About this task ▸
Whenever a line in the data holds the string "title", pull that line out.

Supplied material ▸
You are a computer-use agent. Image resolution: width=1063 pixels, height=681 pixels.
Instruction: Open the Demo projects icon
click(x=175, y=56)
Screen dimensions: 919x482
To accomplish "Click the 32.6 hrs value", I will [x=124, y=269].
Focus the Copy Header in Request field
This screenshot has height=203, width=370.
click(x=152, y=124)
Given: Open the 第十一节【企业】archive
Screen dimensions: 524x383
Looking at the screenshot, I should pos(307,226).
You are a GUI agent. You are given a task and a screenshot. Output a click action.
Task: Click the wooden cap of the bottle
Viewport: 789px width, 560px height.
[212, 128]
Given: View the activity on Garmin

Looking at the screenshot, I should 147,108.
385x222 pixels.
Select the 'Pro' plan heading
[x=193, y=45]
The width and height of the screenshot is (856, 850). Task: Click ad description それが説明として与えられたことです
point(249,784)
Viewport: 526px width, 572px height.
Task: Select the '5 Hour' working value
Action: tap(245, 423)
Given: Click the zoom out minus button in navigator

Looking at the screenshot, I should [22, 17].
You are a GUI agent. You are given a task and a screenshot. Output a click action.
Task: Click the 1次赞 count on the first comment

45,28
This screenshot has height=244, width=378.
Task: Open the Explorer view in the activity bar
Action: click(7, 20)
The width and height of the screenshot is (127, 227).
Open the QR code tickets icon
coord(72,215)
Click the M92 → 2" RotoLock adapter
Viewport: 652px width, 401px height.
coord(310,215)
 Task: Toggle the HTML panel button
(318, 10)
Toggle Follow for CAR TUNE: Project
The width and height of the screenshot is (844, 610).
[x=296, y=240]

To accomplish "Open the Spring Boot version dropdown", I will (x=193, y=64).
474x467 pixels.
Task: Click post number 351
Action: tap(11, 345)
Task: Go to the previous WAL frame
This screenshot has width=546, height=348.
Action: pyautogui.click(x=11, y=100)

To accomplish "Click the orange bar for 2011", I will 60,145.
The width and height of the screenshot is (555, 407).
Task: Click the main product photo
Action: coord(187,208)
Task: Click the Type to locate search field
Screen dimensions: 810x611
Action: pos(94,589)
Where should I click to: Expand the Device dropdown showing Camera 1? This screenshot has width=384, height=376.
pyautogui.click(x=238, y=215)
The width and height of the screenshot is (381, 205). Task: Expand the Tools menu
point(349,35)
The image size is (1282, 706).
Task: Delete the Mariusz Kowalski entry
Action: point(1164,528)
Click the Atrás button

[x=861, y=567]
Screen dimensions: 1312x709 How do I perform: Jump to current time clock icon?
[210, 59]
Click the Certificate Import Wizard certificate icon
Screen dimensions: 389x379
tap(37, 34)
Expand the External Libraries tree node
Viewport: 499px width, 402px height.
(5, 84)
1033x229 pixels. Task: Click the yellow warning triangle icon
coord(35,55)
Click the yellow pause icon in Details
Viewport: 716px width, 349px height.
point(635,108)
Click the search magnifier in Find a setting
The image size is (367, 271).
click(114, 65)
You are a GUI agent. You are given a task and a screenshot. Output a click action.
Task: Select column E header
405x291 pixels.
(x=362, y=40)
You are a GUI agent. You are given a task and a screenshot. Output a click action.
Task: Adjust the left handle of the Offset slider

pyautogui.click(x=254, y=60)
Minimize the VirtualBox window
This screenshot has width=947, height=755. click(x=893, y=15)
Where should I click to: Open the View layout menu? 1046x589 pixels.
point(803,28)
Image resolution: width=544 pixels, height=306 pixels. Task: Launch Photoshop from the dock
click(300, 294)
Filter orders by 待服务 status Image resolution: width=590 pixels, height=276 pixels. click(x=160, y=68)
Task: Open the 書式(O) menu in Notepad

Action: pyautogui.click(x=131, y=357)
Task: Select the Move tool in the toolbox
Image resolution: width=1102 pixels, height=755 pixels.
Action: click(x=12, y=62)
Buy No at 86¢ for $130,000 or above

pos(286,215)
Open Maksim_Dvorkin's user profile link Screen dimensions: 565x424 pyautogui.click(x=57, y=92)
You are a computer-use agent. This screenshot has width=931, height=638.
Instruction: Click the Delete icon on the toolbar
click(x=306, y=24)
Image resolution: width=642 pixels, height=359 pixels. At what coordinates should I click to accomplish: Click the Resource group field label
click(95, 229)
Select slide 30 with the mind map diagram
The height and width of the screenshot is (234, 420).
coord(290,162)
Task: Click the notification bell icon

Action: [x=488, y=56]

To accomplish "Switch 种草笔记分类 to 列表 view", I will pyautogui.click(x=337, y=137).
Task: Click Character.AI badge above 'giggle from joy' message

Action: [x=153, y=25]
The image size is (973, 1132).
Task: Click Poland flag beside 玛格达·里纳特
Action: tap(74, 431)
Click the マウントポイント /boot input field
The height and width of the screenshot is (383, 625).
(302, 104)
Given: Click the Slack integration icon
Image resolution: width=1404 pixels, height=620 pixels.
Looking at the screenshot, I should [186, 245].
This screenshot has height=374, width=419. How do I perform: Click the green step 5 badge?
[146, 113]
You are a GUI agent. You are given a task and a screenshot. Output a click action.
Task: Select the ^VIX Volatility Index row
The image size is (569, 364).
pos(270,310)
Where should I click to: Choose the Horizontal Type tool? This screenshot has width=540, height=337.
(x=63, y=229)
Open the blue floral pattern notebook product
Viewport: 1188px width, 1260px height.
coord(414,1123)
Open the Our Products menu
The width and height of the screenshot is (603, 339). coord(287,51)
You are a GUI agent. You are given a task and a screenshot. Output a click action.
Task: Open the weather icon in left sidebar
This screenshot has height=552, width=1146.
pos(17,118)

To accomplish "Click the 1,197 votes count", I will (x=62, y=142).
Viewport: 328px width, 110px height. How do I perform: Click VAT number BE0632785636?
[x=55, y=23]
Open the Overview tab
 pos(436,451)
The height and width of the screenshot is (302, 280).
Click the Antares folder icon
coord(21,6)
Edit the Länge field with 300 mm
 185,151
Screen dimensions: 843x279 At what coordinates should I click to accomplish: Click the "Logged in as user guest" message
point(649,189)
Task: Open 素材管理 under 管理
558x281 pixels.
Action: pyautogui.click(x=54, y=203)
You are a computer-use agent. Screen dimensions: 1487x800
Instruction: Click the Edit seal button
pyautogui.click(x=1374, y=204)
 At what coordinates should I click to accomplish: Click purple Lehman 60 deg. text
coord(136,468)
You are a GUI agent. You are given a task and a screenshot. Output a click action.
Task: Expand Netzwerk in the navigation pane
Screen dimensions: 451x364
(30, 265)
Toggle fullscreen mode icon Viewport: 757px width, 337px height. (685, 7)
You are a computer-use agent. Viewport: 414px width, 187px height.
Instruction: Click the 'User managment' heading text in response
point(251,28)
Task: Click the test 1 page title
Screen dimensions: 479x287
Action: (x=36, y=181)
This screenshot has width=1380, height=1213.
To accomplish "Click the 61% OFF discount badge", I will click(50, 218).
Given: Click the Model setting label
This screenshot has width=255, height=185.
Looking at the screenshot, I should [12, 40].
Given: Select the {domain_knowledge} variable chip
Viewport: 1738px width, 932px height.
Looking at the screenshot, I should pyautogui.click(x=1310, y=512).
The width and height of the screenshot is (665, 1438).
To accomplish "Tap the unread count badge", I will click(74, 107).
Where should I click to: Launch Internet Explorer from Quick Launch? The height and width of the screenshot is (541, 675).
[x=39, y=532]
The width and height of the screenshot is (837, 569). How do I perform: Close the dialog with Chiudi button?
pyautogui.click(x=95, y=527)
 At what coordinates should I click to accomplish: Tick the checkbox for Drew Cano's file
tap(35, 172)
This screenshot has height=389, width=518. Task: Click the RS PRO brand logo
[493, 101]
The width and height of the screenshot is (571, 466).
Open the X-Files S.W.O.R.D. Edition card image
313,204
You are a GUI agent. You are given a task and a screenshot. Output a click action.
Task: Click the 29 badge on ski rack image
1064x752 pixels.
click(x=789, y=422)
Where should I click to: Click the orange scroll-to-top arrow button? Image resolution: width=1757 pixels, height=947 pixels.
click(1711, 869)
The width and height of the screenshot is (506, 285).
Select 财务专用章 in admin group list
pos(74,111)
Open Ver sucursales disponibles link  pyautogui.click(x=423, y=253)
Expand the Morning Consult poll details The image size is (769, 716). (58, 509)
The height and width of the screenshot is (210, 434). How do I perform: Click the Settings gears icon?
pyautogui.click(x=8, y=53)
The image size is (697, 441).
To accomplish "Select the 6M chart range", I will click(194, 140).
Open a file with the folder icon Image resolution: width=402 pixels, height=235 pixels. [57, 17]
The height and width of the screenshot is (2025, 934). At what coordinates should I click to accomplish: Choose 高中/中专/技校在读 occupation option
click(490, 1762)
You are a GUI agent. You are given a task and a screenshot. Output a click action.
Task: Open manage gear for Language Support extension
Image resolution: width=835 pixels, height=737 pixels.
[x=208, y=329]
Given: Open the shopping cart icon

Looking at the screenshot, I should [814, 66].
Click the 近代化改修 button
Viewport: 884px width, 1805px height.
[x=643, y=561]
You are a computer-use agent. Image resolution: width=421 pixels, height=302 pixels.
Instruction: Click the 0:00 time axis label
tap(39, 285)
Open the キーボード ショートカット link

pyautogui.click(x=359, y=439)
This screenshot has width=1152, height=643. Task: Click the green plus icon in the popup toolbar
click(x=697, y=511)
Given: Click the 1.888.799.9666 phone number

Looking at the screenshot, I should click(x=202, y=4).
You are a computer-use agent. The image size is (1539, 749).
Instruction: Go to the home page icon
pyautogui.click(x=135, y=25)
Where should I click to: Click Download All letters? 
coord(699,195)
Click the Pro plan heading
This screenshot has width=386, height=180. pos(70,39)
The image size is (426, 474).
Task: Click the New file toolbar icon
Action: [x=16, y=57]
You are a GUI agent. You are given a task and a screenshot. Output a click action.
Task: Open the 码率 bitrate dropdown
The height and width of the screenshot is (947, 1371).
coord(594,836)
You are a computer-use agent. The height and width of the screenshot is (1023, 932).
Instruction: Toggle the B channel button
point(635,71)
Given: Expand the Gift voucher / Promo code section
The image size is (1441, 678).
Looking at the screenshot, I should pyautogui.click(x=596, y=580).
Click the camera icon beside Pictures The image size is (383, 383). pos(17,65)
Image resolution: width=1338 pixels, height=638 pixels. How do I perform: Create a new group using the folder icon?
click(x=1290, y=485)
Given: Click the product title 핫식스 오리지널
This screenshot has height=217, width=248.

Exercise answer ▸
Task: Click the test 1 page title
Given: Click the product title 핫식스 오리지널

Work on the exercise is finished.